Tuesday, August 01, 2006
It's the End of the World As We Know It
New York will hit 100 degrees today but not quite as hot as Baghdad and Beirut. The evangelicals are about to be proven at least partly right--mankind's stay on the planet is winding down. I had planned to chill out with some Rautaavara, Sibelius, Vasks and John Luther Adams today but put on a review copy of Benjamin Britten's War Requiem instead. Somehow, it feels right.
This version was recorded live at the Royal Festival Hall in London on the 60th anniversary of the end of World War II with Kurt Masur leading the London Philharmonic Orchestra and Chorus, with singers Christine Brewer, Anthony Dean Griffey, and the great Gerald Finley.
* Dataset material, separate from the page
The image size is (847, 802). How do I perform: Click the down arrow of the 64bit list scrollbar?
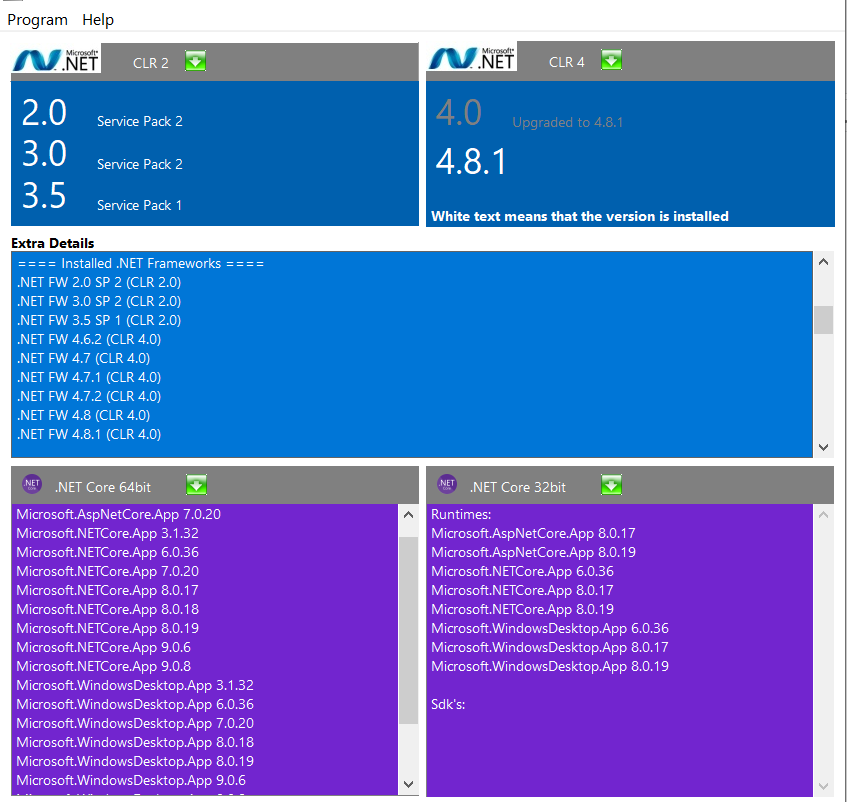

This is familiar territory for Masur, an avowed pacifist. He recorded the War Requiem in 1998 with the New York Philharmonic, Carol Vaness, Jerry Hadley and Thomas Hampson and has conducted it many times.
Britten was a twit but, man, could he write music and this is an especially impassioned version, handsomely recorded--an audacious rival for Britten's "definitive" Decca recording with the LSO and Chorus, Galina Vishnevskaya, Peter Pears and Dietrich Fischer-Dieskau.
Programming Notes: Jennifer Higdon and Carson P. Cooman will both be guests on upcoming editions of Classical Discoveries hosted by Marvin Rosen.
Higdon will appear tomorrow morning, August 2 from 8:30 until 11 (eastern time) and the young Carson P. Cooman (who has already composed over 650 works) will appear on Wednesday morning, August 9 also from 8:30 until 11--if there is a Wednesday morning, August 9 from 8:30 until 11.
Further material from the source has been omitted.